* _BRIEF_
Range to reproduce from the entries below: the line with "Nákupní rádce (611, 122)", the line with "[LEGO City Vysokorychlostní", and every line in between. Give them exactly and give nothing else.

* _PROVIDED RECORDS_
· · · · ·

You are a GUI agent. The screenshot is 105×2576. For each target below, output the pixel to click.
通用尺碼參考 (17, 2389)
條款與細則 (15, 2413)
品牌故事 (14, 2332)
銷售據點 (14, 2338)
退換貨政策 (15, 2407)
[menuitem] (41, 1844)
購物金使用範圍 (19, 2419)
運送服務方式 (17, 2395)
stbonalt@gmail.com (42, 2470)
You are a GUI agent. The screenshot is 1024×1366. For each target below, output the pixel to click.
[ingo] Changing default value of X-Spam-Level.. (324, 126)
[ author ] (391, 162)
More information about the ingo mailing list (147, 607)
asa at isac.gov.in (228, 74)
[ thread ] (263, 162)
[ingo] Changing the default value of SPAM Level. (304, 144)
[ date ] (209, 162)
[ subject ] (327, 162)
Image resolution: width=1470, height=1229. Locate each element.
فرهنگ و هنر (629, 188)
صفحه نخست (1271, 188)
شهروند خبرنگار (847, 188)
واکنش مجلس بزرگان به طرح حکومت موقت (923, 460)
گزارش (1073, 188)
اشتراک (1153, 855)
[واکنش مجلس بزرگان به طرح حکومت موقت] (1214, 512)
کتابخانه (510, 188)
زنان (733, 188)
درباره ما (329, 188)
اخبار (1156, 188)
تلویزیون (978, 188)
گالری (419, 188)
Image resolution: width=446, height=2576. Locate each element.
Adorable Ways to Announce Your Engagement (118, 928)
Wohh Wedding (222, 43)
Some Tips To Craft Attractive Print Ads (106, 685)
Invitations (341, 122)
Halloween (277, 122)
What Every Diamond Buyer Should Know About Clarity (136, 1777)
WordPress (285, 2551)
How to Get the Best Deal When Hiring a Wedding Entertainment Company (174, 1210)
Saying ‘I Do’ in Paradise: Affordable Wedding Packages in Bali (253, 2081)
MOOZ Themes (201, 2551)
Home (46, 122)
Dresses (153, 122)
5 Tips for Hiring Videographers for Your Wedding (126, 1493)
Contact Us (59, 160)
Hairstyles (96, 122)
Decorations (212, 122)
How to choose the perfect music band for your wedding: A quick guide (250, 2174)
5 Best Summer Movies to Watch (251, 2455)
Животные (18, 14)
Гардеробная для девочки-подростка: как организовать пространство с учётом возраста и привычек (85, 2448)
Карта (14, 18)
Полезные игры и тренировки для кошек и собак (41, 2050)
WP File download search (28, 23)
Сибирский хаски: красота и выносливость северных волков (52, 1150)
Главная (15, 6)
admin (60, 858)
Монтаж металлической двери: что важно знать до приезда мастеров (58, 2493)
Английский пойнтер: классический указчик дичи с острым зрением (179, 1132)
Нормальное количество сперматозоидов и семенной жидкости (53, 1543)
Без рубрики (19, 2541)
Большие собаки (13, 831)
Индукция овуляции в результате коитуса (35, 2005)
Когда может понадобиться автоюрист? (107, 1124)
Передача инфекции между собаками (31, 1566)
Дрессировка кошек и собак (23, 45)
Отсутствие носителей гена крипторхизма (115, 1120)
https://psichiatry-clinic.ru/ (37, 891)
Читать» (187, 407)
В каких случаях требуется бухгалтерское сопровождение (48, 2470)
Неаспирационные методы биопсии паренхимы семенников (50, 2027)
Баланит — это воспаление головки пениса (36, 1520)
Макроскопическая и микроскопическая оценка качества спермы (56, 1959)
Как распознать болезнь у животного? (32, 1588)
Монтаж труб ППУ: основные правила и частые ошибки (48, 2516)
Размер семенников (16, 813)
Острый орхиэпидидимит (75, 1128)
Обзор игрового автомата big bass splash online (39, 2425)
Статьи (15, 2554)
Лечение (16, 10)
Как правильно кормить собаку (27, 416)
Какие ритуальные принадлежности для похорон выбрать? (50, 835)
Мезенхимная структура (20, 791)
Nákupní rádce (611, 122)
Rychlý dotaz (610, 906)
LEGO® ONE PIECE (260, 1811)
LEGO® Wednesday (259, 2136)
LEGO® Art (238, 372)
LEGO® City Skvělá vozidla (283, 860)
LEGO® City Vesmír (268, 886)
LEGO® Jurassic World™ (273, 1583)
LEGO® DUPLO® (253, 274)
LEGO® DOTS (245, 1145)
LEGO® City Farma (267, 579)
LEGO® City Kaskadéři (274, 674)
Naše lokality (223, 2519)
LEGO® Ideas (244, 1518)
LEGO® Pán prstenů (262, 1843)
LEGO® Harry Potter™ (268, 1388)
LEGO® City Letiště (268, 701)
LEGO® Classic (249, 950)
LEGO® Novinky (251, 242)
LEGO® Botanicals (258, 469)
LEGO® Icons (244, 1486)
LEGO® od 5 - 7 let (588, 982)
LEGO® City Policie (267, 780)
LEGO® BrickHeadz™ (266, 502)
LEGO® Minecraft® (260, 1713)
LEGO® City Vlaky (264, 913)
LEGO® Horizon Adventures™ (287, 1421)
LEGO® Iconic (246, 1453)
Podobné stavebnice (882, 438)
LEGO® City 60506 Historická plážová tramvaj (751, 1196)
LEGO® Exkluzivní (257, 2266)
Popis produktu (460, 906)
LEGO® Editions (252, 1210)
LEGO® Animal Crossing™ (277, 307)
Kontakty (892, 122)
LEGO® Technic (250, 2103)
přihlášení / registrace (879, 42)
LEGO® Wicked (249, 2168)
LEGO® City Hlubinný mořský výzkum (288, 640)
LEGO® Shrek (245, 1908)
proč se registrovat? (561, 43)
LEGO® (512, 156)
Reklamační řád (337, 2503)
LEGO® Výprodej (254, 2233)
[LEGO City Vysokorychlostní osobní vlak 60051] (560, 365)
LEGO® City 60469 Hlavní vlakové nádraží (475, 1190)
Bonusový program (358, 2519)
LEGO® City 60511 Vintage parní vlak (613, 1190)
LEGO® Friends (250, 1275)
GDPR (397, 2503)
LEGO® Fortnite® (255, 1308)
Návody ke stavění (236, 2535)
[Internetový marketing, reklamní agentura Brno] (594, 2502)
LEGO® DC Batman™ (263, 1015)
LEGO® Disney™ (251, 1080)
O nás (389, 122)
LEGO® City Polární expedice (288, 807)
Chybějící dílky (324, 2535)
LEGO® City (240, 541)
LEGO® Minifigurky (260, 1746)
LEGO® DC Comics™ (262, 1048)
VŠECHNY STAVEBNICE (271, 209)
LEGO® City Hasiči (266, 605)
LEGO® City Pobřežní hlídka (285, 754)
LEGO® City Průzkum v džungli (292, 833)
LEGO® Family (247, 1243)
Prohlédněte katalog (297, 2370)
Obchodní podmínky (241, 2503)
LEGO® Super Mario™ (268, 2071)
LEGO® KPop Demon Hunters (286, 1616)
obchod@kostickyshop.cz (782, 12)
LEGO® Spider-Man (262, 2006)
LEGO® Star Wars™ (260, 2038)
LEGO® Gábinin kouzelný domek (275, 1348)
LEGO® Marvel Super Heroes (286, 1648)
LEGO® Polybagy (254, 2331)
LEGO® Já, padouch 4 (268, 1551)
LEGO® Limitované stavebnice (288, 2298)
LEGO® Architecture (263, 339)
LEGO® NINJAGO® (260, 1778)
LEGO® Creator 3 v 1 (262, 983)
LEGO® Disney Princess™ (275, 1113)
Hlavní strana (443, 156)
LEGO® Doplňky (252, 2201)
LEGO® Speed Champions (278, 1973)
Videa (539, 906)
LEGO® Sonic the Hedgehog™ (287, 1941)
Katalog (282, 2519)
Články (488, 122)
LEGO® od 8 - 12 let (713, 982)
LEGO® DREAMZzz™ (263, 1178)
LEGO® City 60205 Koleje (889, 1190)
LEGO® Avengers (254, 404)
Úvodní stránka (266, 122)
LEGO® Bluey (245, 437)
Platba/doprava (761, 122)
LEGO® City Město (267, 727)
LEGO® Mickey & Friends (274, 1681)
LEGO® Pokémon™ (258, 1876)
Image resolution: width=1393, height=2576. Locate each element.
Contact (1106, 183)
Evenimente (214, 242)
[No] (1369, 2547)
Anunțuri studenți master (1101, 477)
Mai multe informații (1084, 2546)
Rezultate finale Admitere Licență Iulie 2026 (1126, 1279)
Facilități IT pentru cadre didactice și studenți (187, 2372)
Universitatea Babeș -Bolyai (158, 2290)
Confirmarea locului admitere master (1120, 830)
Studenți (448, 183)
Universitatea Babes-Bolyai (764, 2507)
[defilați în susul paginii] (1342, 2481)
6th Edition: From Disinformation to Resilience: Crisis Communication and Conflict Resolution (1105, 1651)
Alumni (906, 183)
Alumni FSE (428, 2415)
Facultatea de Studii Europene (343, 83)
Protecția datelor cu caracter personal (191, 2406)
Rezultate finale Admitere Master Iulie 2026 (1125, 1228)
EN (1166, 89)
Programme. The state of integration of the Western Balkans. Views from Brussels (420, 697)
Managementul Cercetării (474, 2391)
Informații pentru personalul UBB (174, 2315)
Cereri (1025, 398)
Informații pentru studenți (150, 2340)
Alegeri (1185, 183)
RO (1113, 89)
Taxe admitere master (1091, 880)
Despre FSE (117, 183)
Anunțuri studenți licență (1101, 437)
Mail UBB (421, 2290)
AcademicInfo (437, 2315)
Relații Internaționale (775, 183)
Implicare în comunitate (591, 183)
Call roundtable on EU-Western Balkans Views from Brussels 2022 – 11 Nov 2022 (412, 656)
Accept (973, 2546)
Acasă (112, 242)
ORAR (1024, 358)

· · · · ·

* _RESPONSE BELOW_
Nákupní rádce (611, 122)
Rychlý dotaz (610, 906)
LEGO® ONE PIECE (260, 1811)
LEGO® Wednesday (259, 2136)
LEGO® Art (238, 372)
LEGO® City Skvělá vozidla (283, 860)
LEGO® City Vesmír (268, 886)
LEGO® Jurassic World™ (273, 1583)
LEGO® DUPLO® (253, 274)
LEGO® DOTS (245, 1145)
LEGO® City Farma (267, 579)
LEGO® City Kaskadéři (274, 674)
Naše lokality (223, 2519)
LEGO® Ideas (244, 1518)
LEGO® Pán prstenů (262, 1843)
LEGO® Harry Potter™ (268, 1388)
LEGO® City Letiště (268, 701)
LEGO® Classic (249, 950)
LEGO® Novinky (251, 242)
LEGO® Botanicals (258, 469)
LEGO® Icons (244, 1486)
LEGO® od 5 - 7 let (588, 982)
LEGO® City Policie (267, 780)
LEGO® BrickHeadz™ (266, 502)
LEGO® Minecraft® (260, 1713)
LEGO® City Vlaky (264, 913)
LEGO® Horizon Adventures™ (287, 1421)
LEGO® Iconic (246, 1453)
Podobné stavebnice (882, 438)
LEGO® City 60506 Historická plážová tramvaj (751, 1196)
LEGO® Exkluzivní (257, 2266)
Popis produktu (460, 906)
LEGO® Editions (252, 1210)
LEGO® Animal Crossing™ (277, 307)
Kontakty (892, 122)
LEGO® Technic (250, 2103)
přihlášení / registrace (879, 42)
LEGO® Wicked (249, 2168)
LEGO® City Hlubinný mořský výzkum (288, 640)
LEGO® Shrek (245, 1908)
proč se registrovat? (561, 43)
LEGO® (512, 156)
Reklamační řád (337, 2503)
LEGO® Výprodej (254, 2233)
[LEGO City Vysokorychlostní osobní vlak 60051] (560, 365)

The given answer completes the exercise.